■ Brief
Reproduce the listing below line for line, without any alteration, and leave out the pictures.

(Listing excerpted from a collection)
^^^^^^^^^^^^^^^^

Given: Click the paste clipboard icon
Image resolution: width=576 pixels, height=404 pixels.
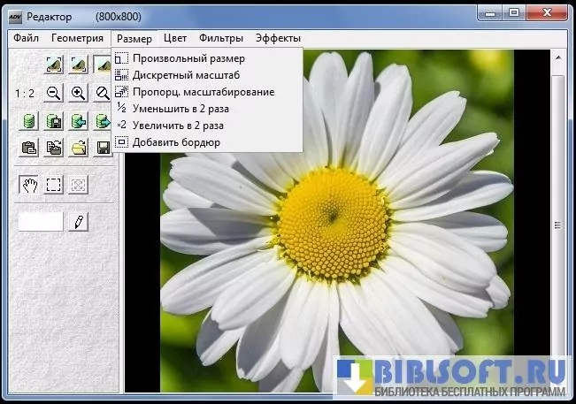Looking at the screenshot, I should (x=28, y=148).
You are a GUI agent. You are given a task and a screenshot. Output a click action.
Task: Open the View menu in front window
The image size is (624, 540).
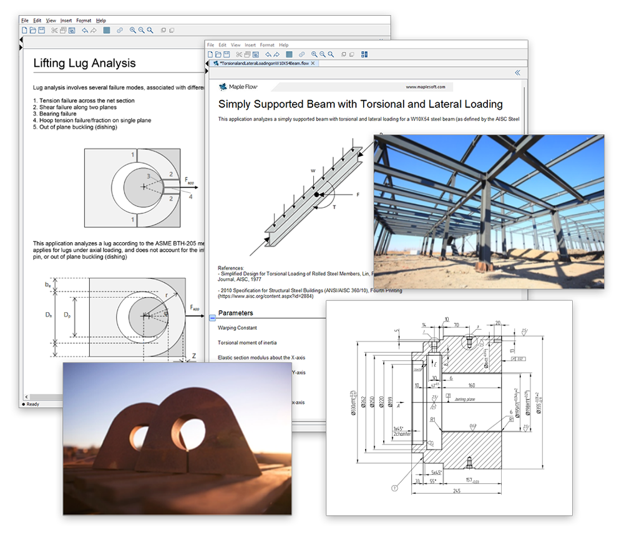click(235, 45)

^^^^^^^^^^^^^^^^

■ Answer to this exercise
Given: Click the paste clipboard icon
Image resolution: width=576 pixels, height=404 pixels.
Looking at the screenshot, I should (x=28, y=148).
You are a GUI agent. You are given a task and a screenshot. Output a click action.
Task: Open the View menu in front window
The image size is (624, 540).
click(235, 45)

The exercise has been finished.